Direction:
Arrange the listing lines from the line with "Floor (132, 252)" to the line with "Locate an element on the screen.", both included, as a numbered list, leaving out blank lines.

Entries on target coordinates:
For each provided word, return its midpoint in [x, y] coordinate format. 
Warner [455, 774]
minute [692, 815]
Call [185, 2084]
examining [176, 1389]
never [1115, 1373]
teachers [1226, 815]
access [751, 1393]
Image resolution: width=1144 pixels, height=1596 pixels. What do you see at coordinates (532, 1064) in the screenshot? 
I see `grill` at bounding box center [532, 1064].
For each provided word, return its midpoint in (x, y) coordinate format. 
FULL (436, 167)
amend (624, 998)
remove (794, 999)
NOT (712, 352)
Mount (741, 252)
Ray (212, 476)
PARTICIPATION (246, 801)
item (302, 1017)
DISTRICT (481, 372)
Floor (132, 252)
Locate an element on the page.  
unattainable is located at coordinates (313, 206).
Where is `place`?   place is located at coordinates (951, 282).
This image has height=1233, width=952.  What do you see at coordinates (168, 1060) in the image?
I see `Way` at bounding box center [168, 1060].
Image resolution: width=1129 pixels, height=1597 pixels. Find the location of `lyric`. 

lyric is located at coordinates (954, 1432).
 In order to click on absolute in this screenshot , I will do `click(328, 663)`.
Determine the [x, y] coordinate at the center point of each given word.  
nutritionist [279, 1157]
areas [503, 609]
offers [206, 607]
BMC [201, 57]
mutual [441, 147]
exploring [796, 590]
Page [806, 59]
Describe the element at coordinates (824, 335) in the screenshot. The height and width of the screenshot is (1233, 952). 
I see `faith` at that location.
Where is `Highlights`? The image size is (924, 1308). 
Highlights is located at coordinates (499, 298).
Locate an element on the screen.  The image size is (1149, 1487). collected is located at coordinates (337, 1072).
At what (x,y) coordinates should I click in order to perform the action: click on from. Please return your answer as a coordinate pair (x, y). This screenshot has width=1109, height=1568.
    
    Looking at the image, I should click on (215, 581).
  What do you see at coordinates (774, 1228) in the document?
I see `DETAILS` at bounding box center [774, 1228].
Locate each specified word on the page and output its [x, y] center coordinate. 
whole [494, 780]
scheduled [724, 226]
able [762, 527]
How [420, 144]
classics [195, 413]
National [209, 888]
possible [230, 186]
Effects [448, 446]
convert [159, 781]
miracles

Solution for this exercise:
1. Floor (132, 252)
2. Locate an element on the page.  
3. unattainable is located at coordinates (313, 206).
4. Where is `place`?   place is located at coordinates (951, 282).
5. This image has height=1233, width=952.  What do you see at coordinates (168, 1060) in the image?
6. I see `Way` at bounding box center [168, 1060].
7. Image resolution: width=1129 pixels, height=1597 pixels. Find the location of `lyric`. 
8. lyric is located at coordinates (954, 1432).
9.  In order to click on absolute in this screenshot , I will do `click(328, 663)`.
10. Determine the [x, y] coordinate at the center point of each given word.  
11. nutritionist [279, 1157]
12. areas [503, 609]
13. offers [206, 607]
14. BMC [201, 57]
15. mutual [441, 147]
16. exploring [796, 590]
17. Page [806, 59]
18. Describe the element at coordinates (824, 335) in the screenshot. The height and width of the screenshot is (1233, 952). 
19. I see `faith` at that location.
20. Where is `Highlights`? The image size is (924, 1308). 
21. Highlights is located at coordinates (499, 298).
22. Locate an element on the screen.  The image size is (1149, 1487). collected is located at coordinates (337, 1072).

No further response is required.